-------- MATERIAL SUPPLIED

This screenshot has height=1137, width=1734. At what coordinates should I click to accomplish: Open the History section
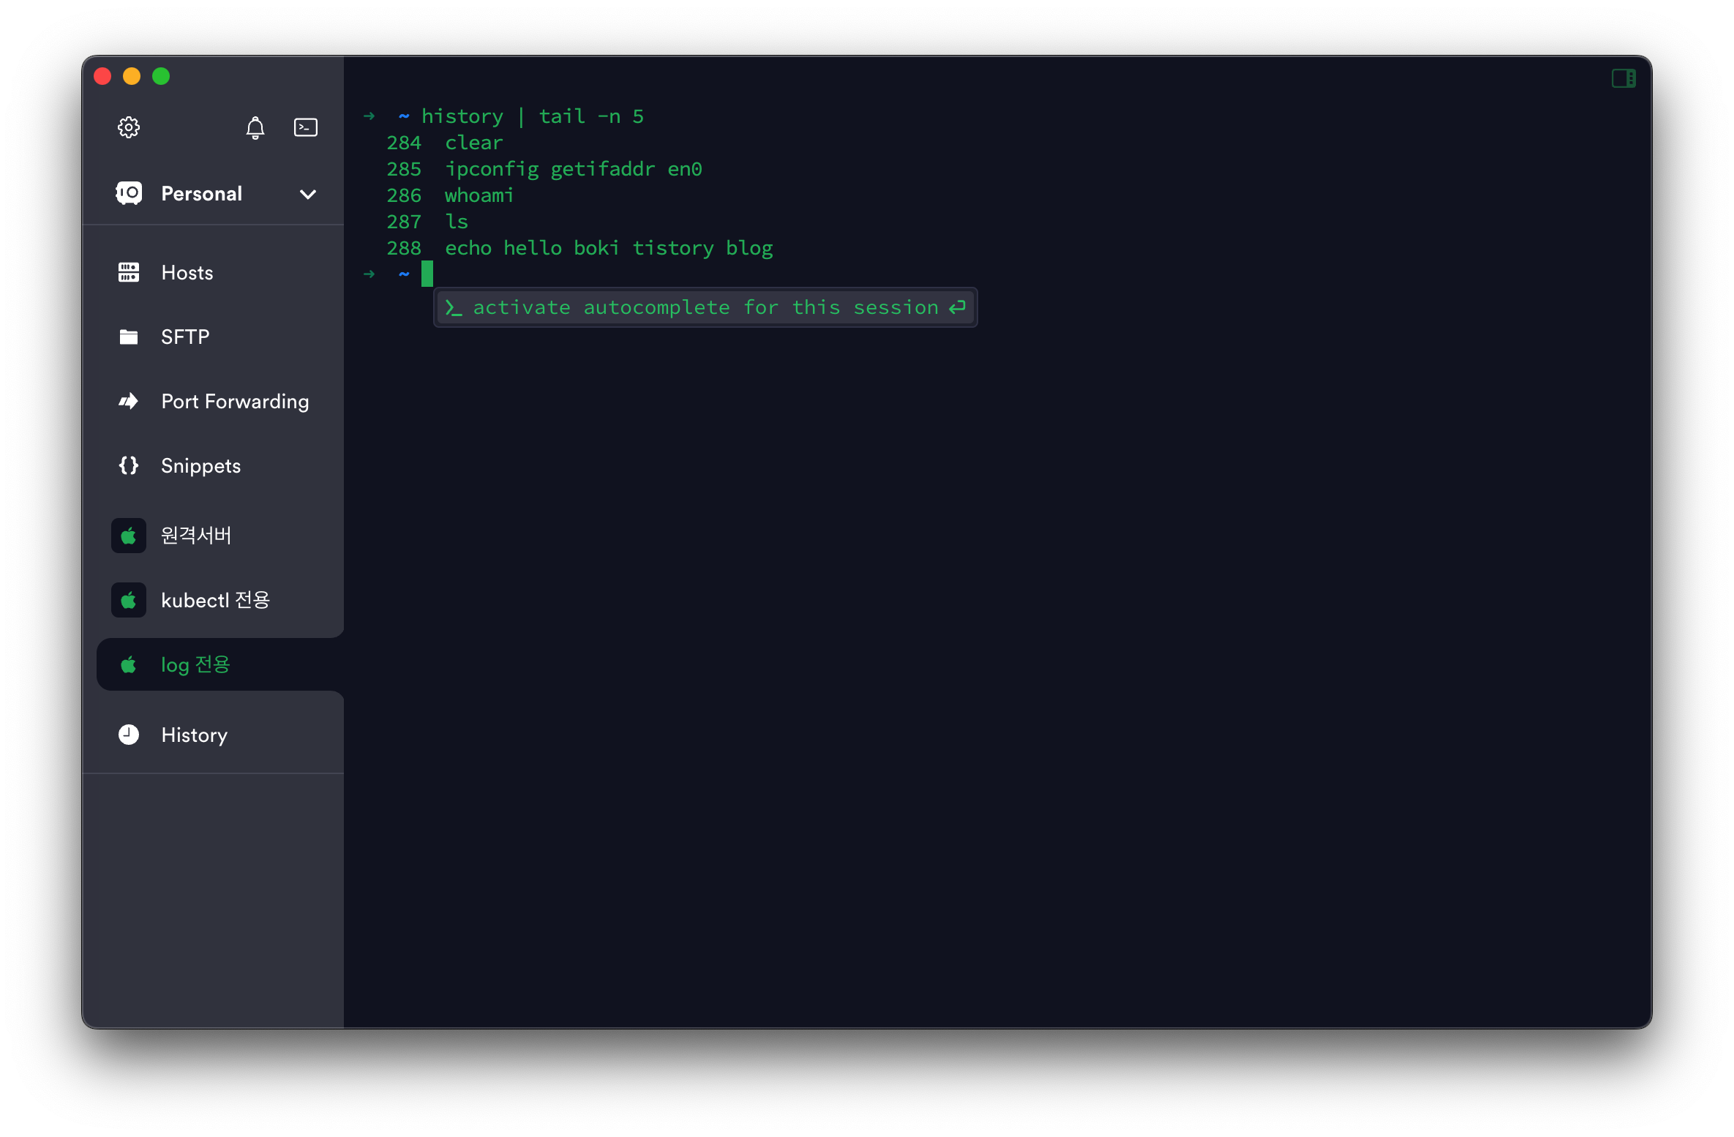(x=194, y=735)
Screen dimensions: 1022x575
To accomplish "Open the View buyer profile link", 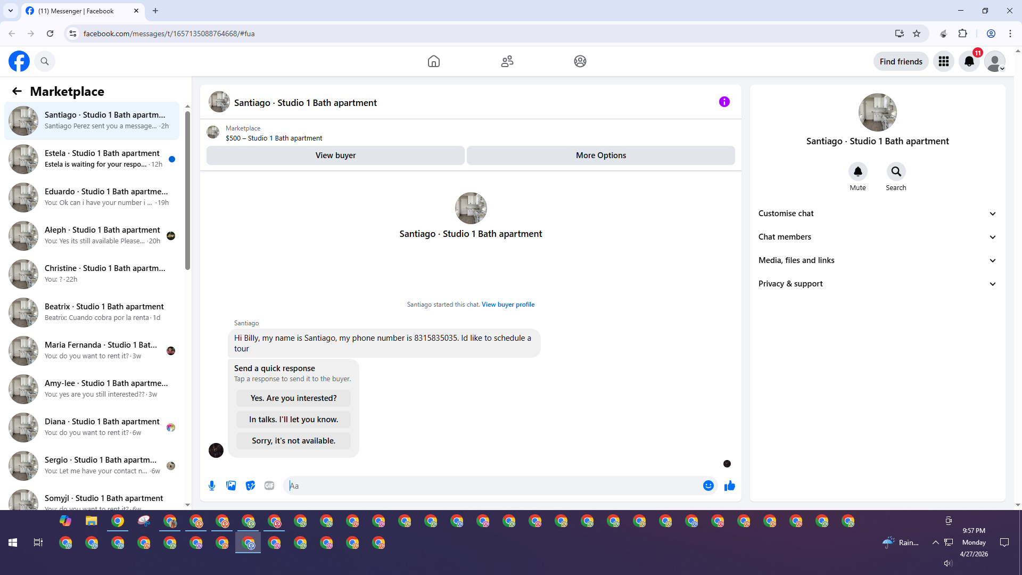I will coord(508,305).
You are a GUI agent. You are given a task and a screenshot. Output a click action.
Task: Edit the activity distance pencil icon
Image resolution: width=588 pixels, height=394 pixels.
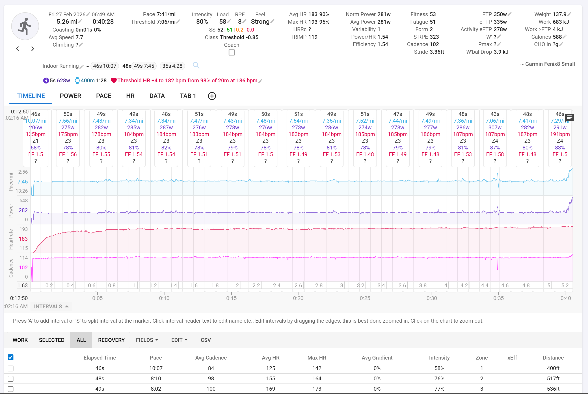point(80,22)
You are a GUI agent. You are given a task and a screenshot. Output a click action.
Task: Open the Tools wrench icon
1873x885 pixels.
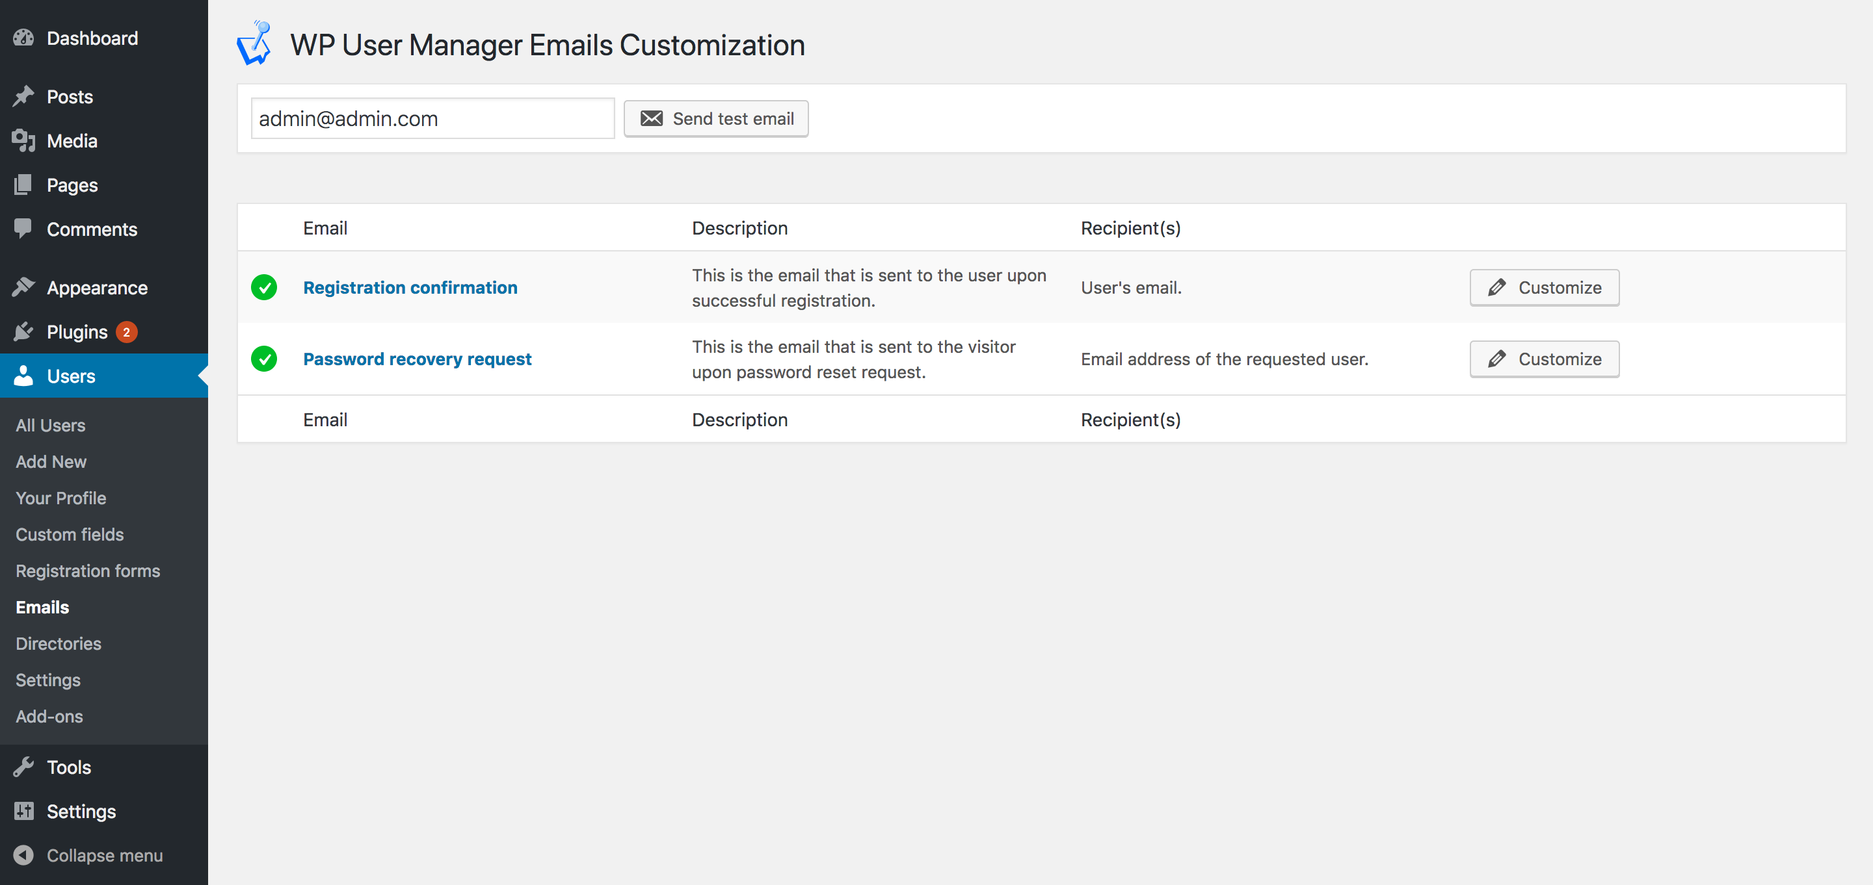pyautogui.click(x=24, y=767)
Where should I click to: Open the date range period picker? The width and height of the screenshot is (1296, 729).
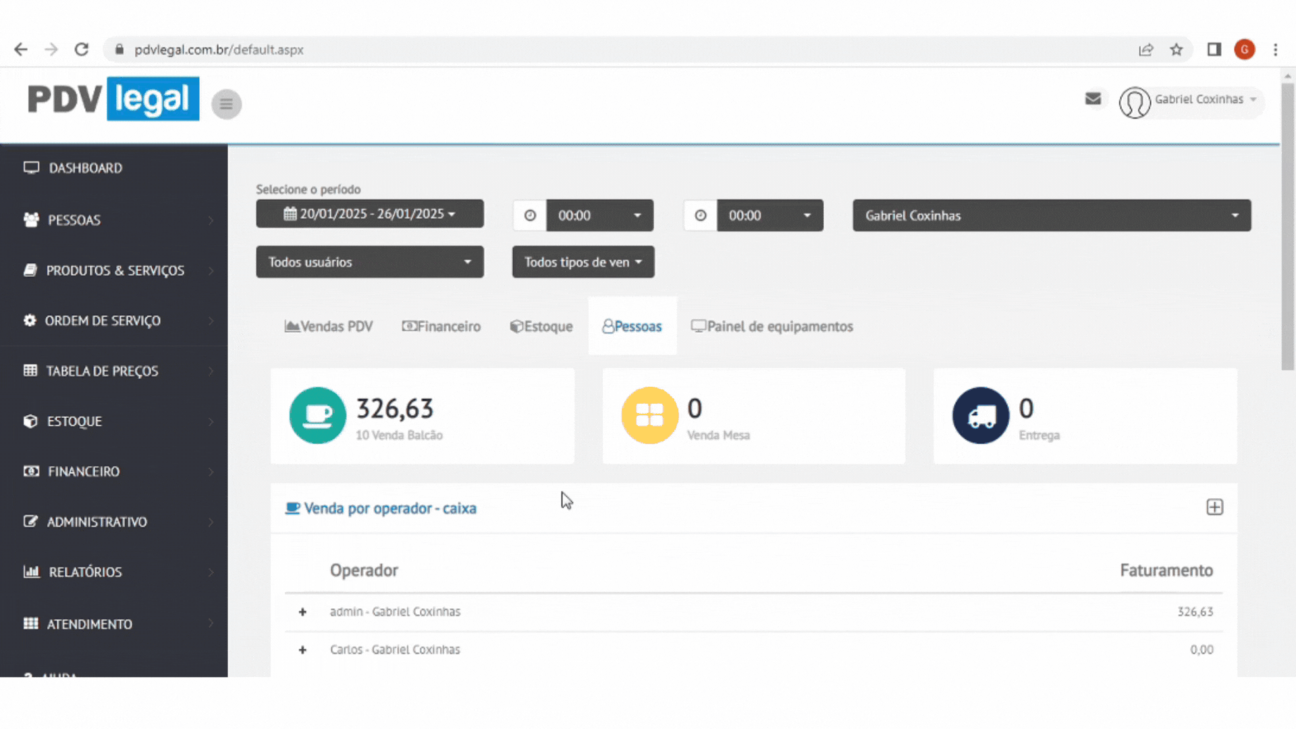(x=369, y=214)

----------------

> DIRECTIONS:
Extract only the lines from the one that contains "Image resolution: width=588" through the end of the records, inclusive, and omit every picture.

> WRITTEN SOLUTION:
Image resolution: width=588 pixels, height=394 pixels.
point(80,22)
You are a GUI agent. You are given a task and a screenshot. Output a click action.
Task: Open the Tools wrench icon
1873x885 pixels.
pyautogui.click(x=24, y=767)
Where should I click to: Open the date range period picker? The width and height of the screenshot is (1296, 729).
(x=369, y=214)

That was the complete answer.